Egypt's police still in crisis after revolution
- Published
It was no coincidence that Egypt's uprising began on Police Day last year; protesters' original demands included the resignation of the hated former interior minister, Habib al-Adly, and an end to the abuses committed by his security forces.
One of the most influential Facebook groups calling for people to take to the streets was "We are all Khaled Said", set up in memory of a young man alleged to have been killed by police officers in Alexandria in 2010.
Yet to date, there have been relatively few reforms and the crisis in Egyptian policing has only deepened.
The police are less feared than before the revolution and at the same time less respected than ever. As a result, morale in the force is low. And now, Egyptians are dealing with a security vacuum.
Recently there has been a spate of serious crimes of a kind not seen in the past, including armed bank robberies and kidnappings for ransom. Petty theft has risen dramatically.
People found it easy to believe that the security forces were either negligent or directly implicated in February's football violence in Port Said that left more than 70 people dead.
In an unusually candid interview with a former senior police officer, I heard first-hand why the forces meant to protect Egyptians have become better known for corruption and brutality.
"Egyptian police ruled the country from behind an iron curtain. They controlled all aspects of life," says Mahmoud Qutri who retired as a police brigadier in 2001.
"If you wanted to be promoted in a government job then you needed approval from state security, even if you were a low-level employee."
He explains how police abused their sweeping powers in many ways.
"Much of what I saw was shocking," he says. "Police officers would bully people, torture them, 'sex-up' cases and deliberately send innocent people to jail."
Mr Qutri gives the example of a father who went to report his daughter missing only to be tortured and imprisoned himself before she returned home of her own accord.

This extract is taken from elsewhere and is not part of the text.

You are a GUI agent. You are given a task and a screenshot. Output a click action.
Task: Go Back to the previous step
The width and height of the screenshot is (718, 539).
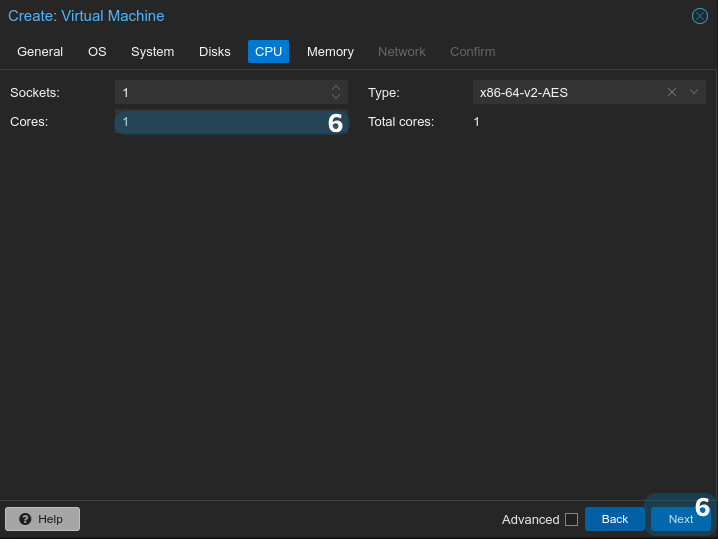pyautogui.click(x=614, y=519)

In another case, he says, a young army conscript was jailed after being forced to confess to raping and killing a woman who later turned up unharmed.
'Routine torture'
The ex-police brigadier's descriptions of torture methods commonly used by Egyptian security services are most disturbing.
"Police can use finger prints or other technologies in criminal investigations but they don't have enough resources so they use other techniques that save time and money," Mr Qutri tells me.
"Usually they cuff your hands and put a bar under your knees and beat your feet. Sometimes they handcuff and hang you on a door until your shoulder breaks," he says.
"In Bedouin areas where masculinity means a lot, I have seen men electrocuted on their genitals. They also blow air into a man's anus and jump on the stomach. In state security departments, they might bring someone's wife, sister or daughter and rape her to make him confess."
Mr Qutri says it was impossible to speak out while he was in his old job but since his retirement he has acted as a whistleblower. In 2004, he evaded censors to publish a book, Confessions of a Police Officer, which led to lawsuits and personal threats.
Only since Egypt's popular uprising has he felt freer to call for radical changes to the police system.
He complains of a culture that breeds hostility and disdain.
"The police students are taught how to be very arrogant. In the academy they are ordered to walk in a certain way, not to use public transport nor sit in cafes," he says. "By graduation they feel they are more important than ordinary people."
Radical reforms
Mr Qutri recommends new programmes that teach trainees about law and human rights as well as better pay for lower ranking police and an end to a quota system which he says, leads to the fabrication of crimes.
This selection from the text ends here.